Doug Hamilton. Ach ja, richtig. Okay, das kann ich mir merken. Doug klingt wie Dog, das ist einfach. Ich merke mir einen Hund. Mit Ham, einem Schinken. Das … passt irgendwie nicht zusammen …
Na gut, vergessen wir das. Ich schreibe es mir einfach auf.
Ich notiere mir »Rebranding« und »Doug Hamilton« und rutsche unbehaglich herum, weil es so zwickt. Herrgott, mein Slip ist vielleicht unbequem. Ich meine, selbst der tollste String ist nicht bequem, finde ich, aber dieser ist besonders schlimm. Was daran liegen könnte, dass er zwei Nummern zu klein ist.
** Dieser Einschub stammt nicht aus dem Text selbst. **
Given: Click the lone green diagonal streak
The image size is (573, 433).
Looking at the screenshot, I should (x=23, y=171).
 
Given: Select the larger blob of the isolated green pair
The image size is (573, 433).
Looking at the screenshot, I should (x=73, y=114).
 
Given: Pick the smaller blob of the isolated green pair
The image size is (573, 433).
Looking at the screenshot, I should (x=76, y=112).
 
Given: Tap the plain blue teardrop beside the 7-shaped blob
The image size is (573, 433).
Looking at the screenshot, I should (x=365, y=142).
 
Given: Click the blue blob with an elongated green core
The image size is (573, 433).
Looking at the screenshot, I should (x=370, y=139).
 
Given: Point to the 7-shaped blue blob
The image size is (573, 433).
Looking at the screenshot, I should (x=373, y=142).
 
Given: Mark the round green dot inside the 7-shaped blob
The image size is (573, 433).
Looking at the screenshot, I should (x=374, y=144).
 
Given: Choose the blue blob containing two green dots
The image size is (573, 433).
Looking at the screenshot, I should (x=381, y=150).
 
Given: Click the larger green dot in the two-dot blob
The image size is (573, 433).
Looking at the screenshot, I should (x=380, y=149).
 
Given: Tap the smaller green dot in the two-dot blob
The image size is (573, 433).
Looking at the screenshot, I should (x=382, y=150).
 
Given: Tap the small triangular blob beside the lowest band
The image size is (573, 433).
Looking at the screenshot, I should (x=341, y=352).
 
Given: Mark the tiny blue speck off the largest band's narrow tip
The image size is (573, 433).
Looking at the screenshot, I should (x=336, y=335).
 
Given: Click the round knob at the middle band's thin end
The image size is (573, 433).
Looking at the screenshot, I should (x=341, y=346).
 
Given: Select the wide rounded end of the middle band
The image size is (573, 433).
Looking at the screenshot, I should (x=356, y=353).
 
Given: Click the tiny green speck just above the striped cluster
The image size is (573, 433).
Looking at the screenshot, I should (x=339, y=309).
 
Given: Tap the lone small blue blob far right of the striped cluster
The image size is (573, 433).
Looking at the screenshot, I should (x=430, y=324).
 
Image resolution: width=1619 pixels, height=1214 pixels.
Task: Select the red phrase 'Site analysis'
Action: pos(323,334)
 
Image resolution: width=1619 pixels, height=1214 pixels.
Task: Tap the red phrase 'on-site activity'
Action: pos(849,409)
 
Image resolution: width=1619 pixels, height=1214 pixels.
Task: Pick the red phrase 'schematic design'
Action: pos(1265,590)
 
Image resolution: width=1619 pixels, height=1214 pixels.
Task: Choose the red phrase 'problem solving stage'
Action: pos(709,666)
Was möglicherweise daran liegen könnte, dass Connor ihn mir gekauft und der Wäscheverkäuferin erzählt hat, ich würde 53 Kilo wiegen. Weshalb sie ihm Größe sechsunddreißig verkauft hat. Größe sechsunddreißig!
(Ehrlich gesagt glaube ich, die Frau war einfach gemein. Sie muss doch gewusst haben, dass das geschwindelt war.)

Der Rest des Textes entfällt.